In this AlertNet opinion piece, Simon Bush, director of neglected tropical diseases (NTDs) at Sightsavers, an international NGO helping people with visual impairments in developing countries, examines efforts to rid Africa of onchocerciasis — a blinding NTD. “In 1947 when Sightsavers’ founder, Sir John Wilson, coined the phrase river blindness to describe the almost unpronounceable disease, … there was little choice for those living in areas where what we now call a neglected tropical disease was endemic,” he writes, adding, “Today, although the World Health Organization estimates that 120 million people are at risk of river blindness, there is hope.”
A recently released OECD report (.pdf) “spells out the toll obesity can take on one’s health and on health care costs,” Indianapolis Star reporter Barb Berggoetz writes in this Star opinion piece, adding, “Obese people die on average eight to 10 years sooner than people at normal weight.” She notes that, according to the report, “[o]besity — responsible for between five to 10 percent of total health spending in the U.S. and one to three percent in most countries — will cause a rapid rise in health spending in coming years, as obesity related diseases set in.”
This post in KPLU’s “Humanosphere” blog examines the “gap between the disease burden of mental illness and the amount of funding and attention devoted to solving the problem,” referencing a post published Friday in the Global Health Interest Forum’s “Blog of Scientists for Global Health,” written by Paul Southworth, a visiting scholar on malaria and vaccine science at the NIH. The blog provides a breakdown of the global burden of disease in terms of disability adjusted life years (DALYs) and notes, “As you can see from the pie chart, mental illness (aka ‘neuropsychiatric disorders’) is the biggest slice in the pie. Yet it is rarely even mentioned at global health meetings or confabs, says Southworth” (Paulson, 2/21).

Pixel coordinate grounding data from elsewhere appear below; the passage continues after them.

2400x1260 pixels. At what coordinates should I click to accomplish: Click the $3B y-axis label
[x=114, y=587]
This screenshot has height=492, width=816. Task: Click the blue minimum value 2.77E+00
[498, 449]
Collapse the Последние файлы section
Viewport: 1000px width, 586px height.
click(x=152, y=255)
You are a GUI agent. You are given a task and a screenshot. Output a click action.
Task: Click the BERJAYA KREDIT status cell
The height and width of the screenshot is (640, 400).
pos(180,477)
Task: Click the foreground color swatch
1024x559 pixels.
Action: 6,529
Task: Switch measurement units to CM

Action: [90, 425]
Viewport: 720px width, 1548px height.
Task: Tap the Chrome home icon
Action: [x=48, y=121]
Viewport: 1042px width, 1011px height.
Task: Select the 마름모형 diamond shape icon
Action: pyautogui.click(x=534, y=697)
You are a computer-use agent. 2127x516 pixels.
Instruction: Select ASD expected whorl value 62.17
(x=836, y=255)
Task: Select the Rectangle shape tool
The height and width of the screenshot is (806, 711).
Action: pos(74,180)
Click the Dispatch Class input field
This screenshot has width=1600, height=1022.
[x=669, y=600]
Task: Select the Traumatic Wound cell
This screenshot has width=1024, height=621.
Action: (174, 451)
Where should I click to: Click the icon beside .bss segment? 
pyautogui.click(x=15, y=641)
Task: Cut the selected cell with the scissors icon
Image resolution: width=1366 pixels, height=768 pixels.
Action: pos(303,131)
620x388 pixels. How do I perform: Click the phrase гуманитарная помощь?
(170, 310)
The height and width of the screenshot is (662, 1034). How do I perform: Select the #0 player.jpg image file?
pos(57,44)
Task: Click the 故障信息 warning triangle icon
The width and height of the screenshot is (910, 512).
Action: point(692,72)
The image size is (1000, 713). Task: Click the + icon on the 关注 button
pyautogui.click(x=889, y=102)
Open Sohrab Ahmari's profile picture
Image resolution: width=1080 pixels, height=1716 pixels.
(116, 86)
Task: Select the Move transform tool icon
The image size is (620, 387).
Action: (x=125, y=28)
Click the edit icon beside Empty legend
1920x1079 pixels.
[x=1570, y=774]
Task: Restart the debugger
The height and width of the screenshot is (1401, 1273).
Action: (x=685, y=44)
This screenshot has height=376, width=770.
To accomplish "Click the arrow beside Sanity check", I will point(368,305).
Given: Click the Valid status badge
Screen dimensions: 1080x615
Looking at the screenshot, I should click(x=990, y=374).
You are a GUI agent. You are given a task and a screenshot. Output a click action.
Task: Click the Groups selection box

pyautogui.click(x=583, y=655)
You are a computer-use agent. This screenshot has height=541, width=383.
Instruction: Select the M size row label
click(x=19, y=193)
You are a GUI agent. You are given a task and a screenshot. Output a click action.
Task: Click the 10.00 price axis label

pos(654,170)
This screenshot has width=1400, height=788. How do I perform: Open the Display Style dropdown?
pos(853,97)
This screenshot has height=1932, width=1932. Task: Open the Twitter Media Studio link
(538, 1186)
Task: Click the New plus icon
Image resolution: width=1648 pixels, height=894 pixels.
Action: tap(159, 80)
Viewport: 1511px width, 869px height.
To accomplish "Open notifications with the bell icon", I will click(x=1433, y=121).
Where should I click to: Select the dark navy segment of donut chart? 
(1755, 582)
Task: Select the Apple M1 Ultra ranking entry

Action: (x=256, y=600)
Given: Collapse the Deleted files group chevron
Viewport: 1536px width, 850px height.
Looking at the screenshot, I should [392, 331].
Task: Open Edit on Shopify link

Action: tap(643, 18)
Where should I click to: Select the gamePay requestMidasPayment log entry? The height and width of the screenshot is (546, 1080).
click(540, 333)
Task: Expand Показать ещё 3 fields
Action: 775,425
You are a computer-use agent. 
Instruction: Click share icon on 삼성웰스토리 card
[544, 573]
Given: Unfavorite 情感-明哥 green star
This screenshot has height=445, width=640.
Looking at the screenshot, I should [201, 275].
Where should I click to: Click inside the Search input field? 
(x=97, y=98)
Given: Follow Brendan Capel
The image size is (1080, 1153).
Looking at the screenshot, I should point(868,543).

“While international attention focuses on Burma, [also known as Myanmar,] a health crisis in the country looms large,” Joe Billiveau, operations manager of Medecins Sans Frontieres’ (MSF) operational center in Amsterdam, writes in this opinion piece in Bangkok’s Nation. He continues, “An estimated 85,000 people infected with HIV in Burma are not receiving life-saving antiretroviral treatment (ART). This is an improvement on previous years, with new momentum in the country to tackle the crisis,” but the cancellation of the Global Fund to Fight AIDS, Tuberculosis and Malaria Round 11 grants “threatens to undo improvements” and prevent the planned scale-up of ART for an additional 46,500 patients and treatment for another 10,000 tuberculosis (TB) patients.
In this post on USAID’s “IMPACTblog,” USAID Administrator Rajiv Shah says the FY 2013 International Affairs budget request “showcases President Obama’s commitment to making smart, efficient investments to help those in the greatest need while helping to create economic opportunity and safeguarding American security.” Despite “important results” from investments made last year in humanitarian assistance, HIV/AIDS, malaria and agriculture, “we’ve had to make difficult choices this year, consolidating some programs and eliminating others. Our 2013 budget shows a willingness to focus on countries and programs where we believe we can make the greatest impact,” Shah writes and outlines those efforts. “The investments included in the FY13 budget will improve the lives of people throughout the world. For millions, this assistance can literally mean the difference between life and death,” he concludes (2/16).